With the lack of full-blown musical numbers, the film relieves the audience... it doesn't require detaching yourself completely from ALW's version, even though the two collide plot-wise. As a fan of the original, I didn't understand the motivation in changing portions of the story, particularly concerning Erik's past, his mother, and the count's name. (You cannot have PotO without Raoul!) The changes are forgivable but also slightly irritating. With them come the film's few content concerns. By in large the tale is decent -- Erik never had any malicious intentions toward Christine and didn't take advantage of her when he had the opportunity. Philippe is portrayed as something of a playboy but we only see the girls giggling and flirting with him. Carlotta in particular shows enormous amounts of cleavage, and several times young ladies are seen getting dressed (putting on garments over their corsets). A woman's back is seen from behind as she puts on a corset and laces it up after a romantic fling with a boy in the woods.

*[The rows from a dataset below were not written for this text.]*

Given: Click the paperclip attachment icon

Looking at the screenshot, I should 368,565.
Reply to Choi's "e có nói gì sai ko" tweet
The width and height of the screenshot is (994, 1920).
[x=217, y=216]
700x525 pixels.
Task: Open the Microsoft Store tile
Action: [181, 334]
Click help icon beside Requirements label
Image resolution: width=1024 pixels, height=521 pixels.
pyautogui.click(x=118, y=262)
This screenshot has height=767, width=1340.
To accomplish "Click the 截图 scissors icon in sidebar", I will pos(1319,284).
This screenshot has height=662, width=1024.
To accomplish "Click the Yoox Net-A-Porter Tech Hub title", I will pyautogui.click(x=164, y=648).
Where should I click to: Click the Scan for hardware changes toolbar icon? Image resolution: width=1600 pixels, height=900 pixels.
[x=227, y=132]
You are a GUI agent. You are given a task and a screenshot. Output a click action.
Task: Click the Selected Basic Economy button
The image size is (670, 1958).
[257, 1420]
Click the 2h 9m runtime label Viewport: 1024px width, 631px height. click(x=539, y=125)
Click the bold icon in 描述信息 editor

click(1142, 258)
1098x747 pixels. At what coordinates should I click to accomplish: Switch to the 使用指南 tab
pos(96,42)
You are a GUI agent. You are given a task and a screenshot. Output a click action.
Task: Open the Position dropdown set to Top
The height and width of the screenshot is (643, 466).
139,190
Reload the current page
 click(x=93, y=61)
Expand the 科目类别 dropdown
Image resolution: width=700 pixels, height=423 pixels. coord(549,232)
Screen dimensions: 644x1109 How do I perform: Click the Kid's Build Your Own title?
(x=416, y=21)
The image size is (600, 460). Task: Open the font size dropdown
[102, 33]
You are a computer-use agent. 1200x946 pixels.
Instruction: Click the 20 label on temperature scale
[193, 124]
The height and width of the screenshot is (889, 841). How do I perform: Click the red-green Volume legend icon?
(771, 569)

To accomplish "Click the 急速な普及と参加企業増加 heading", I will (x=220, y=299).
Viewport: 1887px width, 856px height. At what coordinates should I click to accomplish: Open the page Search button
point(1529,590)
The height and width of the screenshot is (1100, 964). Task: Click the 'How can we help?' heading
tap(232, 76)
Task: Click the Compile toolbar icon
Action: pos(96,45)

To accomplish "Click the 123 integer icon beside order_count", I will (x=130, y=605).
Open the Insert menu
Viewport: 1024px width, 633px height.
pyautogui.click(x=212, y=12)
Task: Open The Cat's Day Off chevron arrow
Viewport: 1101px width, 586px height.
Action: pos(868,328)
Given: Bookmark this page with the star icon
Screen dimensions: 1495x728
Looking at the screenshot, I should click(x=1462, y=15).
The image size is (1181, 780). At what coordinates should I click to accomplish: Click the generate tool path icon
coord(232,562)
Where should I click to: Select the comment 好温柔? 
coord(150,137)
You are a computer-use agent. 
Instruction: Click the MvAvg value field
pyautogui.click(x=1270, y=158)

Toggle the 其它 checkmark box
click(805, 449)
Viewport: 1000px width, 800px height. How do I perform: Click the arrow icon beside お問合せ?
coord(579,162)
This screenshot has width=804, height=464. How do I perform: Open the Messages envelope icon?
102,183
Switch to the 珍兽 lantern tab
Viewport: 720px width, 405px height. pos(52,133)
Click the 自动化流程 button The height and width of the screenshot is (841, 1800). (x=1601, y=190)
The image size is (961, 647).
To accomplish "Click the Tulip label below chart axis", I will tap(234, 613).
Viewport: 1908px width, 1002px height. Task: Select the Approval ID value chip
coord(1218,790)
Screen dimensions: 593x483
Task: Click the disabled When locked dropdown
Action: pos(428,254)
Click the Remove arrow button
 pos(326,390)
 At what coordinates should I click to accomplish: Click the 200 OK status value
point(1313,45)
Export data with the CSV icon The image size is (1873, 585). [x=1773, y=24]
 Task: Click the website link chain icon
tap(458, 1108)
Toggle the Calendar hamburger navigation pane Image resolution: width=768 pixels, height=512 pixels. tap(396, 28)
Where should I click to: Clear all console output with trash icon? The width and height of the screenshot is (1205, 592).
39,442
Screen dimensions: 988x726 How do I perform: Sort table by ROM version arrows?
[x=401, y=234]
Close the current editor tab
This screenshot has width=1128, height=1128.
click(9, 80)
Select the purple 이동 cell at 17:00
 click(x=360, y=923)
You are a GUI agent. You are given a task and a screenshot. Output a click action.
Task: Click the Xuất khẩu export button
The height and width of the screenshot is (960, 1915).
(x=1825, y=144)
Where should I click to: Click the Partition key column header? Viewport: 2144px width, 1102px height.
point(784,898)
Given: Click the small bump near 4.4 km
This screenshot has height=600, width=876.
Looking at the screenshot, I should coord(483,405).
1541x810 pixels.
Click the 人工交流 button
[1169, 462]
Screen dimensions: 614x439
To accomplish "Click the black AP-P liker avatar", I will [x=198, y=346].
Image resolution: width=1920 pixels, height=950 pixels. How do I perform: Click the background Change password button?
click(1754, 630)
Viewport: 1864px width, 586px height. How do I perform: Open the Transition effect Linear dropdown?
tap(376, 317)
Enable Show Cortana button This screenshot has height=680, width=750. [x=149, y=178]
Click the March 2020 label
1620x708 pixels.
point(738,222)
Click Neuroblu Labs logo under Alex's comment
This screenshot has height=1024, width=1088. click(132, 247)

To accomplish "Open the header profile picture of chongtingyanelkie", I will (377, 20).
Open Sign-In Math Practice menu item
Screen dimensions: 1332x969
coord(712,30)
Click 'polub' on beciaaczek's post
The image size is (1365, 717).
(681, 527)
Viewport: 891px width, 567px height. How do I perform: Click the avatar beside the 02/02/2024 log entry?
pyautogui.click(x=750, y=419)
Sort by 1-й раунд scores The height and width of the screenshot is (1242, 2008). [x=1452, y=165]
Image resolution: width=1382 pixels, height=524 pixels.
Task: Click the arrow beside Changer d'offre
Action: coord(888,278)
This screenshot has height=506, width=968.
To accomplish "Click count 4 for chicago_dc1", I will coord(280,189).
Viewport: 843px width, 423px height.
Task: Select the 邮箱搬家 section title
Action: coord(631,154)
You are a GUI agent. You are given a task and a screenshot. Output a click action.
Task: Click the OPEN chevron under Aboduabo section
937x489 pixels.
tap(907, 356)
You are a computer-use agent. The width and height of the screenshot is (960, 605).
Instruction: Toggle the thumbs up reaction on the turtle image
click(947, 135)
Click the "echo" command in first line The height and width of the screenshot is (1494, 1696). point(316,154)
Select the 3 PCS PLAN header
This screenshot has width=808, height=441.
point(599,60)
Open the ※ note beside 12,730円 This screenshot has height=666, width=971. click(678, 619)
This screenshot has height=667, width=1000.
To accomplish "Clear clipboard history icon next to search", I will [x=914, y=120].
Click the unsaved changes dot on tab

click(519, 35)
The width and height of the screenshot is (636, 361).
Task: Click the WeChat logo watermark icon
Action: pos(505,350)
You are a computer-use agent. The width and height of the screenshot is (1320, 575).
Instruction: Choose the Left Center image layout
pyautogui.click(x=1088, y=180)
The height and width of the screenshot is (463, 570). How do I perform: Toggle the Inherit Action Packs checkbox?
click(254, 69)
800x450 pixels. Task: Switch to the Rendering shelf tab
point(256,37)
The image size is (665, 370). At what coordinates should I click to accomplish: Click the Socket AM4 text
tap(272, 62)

Dialogue recaps a romantic intrigue, the result being Erik. It's revealed the man was married at the time but deceived his lover. A woman tries to consume gypsy medicine in order to either kill herself or abort the baby (it's unclear) but a man breaks the vial. Joseph Buguet falls through the slats in the floor, resulting in his death. Another man is found hanging from the rafters in the basement; the policeman investigating is impaled by a falling piece of machinery. Infuriated over an audience's negative response to Christine, Erik slices the ropes holding aloft the Opera House's magnificent chandelier. It plunges to the ground floor, resulting in the deaths of several people and the harming of others. (They're seen being carried out on stretchers.) Christine discovers a headless doll in a cradle, then the severed head hanging upside-down and mutilated near a portrait. (This is never fully explained.) A man is shot and killed. We never see Erik's face, even in flashbacks as a child. But we don't need to -- the lack of knowing makes Christine's response all the more horrifying. The movie does well playing with your emotions, making you laugh, scheme, gasp, and even cry. The length does seem to drag on in places, but makes up for it with the concluding scenes. If you're not a true Puritan -- and even if you are -- you'll find something hauntingly enjoyable and tragic in the tale surrounding The Phantom of the Opera.